------ Kutipan Teks ------

Namun, keputusan pemerintah tersebut tidak lepas dari pro dan kontra. Dari hasil jajak pendapat Kompas akhir Mei lalu terekam bahwa tidak semua responden sepakat dengan langkah tersebut. Hampir 60 persen responden menyatakan sepakat, sementara 36,7 persen responden menyatakan sebaliknya. Publik mengapresiasi sekaligus menyisipkan kritik.
Keputusan pemerintah tersebut tidak lepas dari pro dan kontra. Dari hasil jajak pendapat Kompas akhir Mei lalu terekam bahwa tidak semua responden sepakat dengan langkah tersebut. Hampir 60 persen responden menyatakan sepakat, sementara 36,7 persen responden menyatakan sebaliknya.
Bagian terbesar publik responden di kelompok yang setuju menganggap penambahan besaran THR ini bertujuan baik, yaitu meningkatkan kesejahteraan aparatur negara dan pensiunan. Sementara lainnya optimistis bahwa kebijakan ini dapat mendorong aparatur negara bekerja lebih baik.
Di sisi lain, mereka yang tidak setuju dengan kebijakan pemerintah tersebut menilai bahwa gaji dan tunjangan yang diterima aparatur negara saat ini sudah mencukupi sehingga tidak perlu lagi diberikan tambahan tunjangan. Sebanyak 24,5 persen responden di kelompok yang tidak sepakat menilai, anggaran negara lebih baik dialokasikan untuk pembangunan.
Tidak mengherankan jika pendapat ini muncul karena anggaran untuk pemberian THR dan gaji/pensiun ke-13 naik 68,9 persen dibandingkan dengan tahun lalu. Kini, anggaran tersebut mencapai Rp 35,76 triliun.
Kinerja
Seiring dengan perhatian pemerintah yang terus diberikan kepada aparatur negara, publik berharap kualitas pelayanan mereka kepada masyarakat dapat meningkat. Namun, kenyataannya sering kali tidak bicara demikian.

------ Catatan Hasil Ekstraksi ------

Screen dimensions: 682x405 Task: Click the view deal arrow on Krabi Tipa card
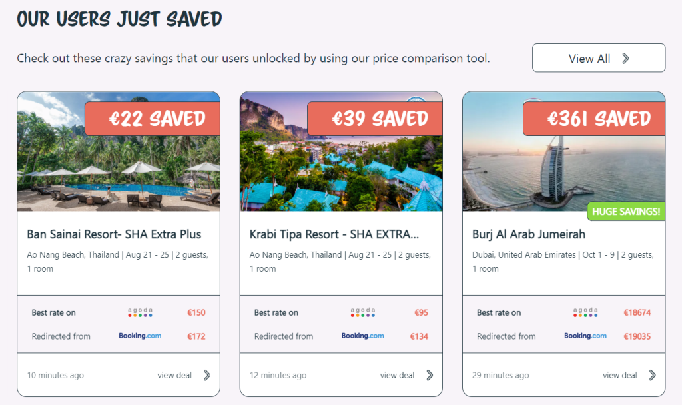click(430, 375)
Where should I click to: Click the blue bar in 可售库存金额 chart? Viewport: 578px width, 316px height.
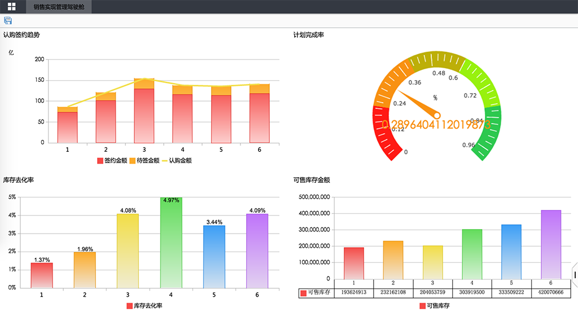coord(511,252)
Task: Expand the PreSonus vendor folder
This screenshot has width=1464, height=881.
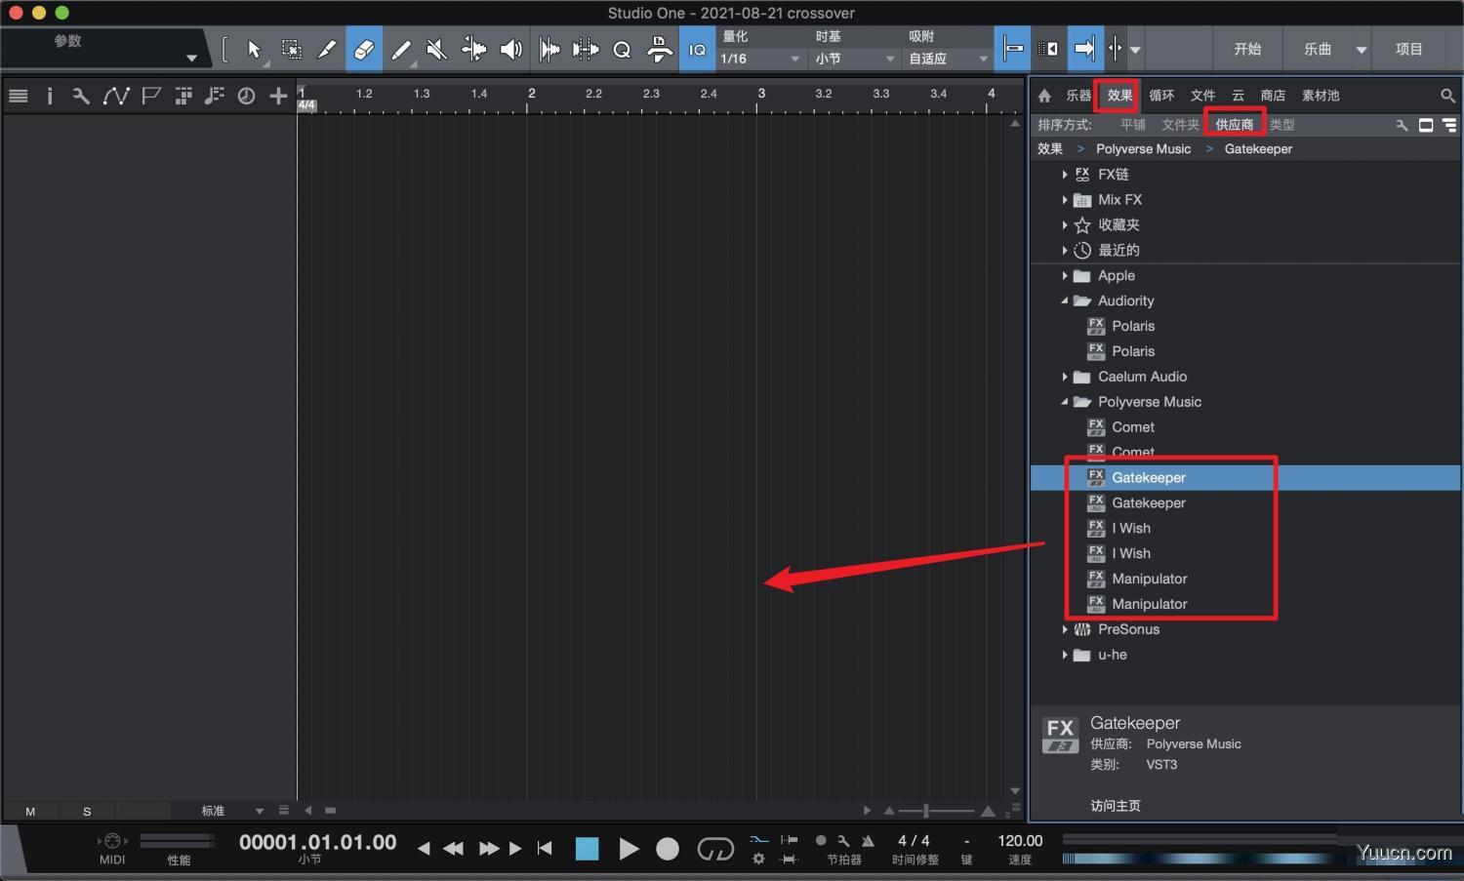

------

Tugas yang Diminta -
**A)** Salin persis bagian teks tentang THR aparatur negara mulai dari "Bagian terbesar publik" sampai dengan "dialokasikan untuk pembangunan.".
**B)** Menurut teks tentang THR aparatur negara, berapa besar anggaran untuk pemberian THR dan gaji/pensiun ke-13 saat ini?
**C)** Lanjutkan teks tentang THR aparatur negara, mulai setelah kalimat terakhirnya.

Jawaban Tiap Tugas -
**A)**
Bagian terbesar publik responden di kelompok yang setuju menganggap penambahan besaran THR ini bertujuan baik, yaitu meningkatkan kesejahteraan aparatur negara dan pensiunan. Sementara lainnya optimistis bahwa kebijakan ini dapat mendorong aparatur negara bekerja lebih baik.
Di sisi lain, mereka yang tidak setuju dengan kebijakan pemerintah tersebut menilai bahwa gaji dan tunjangan yang diterima aparatur negara saat ini sudah mencukupi sehingga tidak perlu lagi diberikan tambahan tunjangan. Sebanyak 24,5 persen responden di kelompok yang tidak sepakat menilai, anggaran negara lebih baik dialokasikan untuk pembangunan.

**B)** Anggaran tersebut kini mencapai Rp 35,76 triliun.

**C)**
Berdasarkan data Ombudsman RI, jumlah pengaduan atas dugaan malaadministrasi dalam pelayanan publik justru terus naik. Pada 2016, ada 9.030 aduan, meningkat dibandingkan dengan tahun 2015 yang jumlahnya 6.859 aduan. Pemerintah daerah menjadi instansi terlapor dengan peringkat paling atas. Sementara itu, aduan tentang penundaan berlarut, penyimpangan prosedur, dan pengabaian pelayanan menjadi dugaan malaadministrasi terbanyak.
Di samping kinerja pelayanan publik yang masih rendah, aparatur negara juga masih rentan terhadap praktik suap. Sejumlah kasus korupsi yang diungkap KPK ternyata melibatkan aparatur negara dalam berbagai jenjang birokrasi dan tersebar di sejumlah lembaga.
Political and Economic Risk Consultancy (PERC) yang berbasis di Hong Kong mengeluarkan laporan tiap tahun tentang peringkat negara-negara Asia dalam hal integritas birokrasi. Dari 16 negara di Asia dan Australia yang disurvei, Indonesia ada di peringkat ketiga paling rendah setelah Kamboja dan Vietnam dalam hal integritas aparat birokrasi dalam melayani publik.
Netralitas
Selain kualitas, publik juga berharap agar aparatur negara, khususnya PNS, dapat terus bersikap netral dalam Pilkada 2018 dan Pemilu 2019. Menurut hasil jajak pendapat, hampir 30 persen publik pernah menyaksikan PNS bertindak tidak netral ketika pemilihan kepala daerah ataupun pemilu presiden dan pemilu anggota legislatif.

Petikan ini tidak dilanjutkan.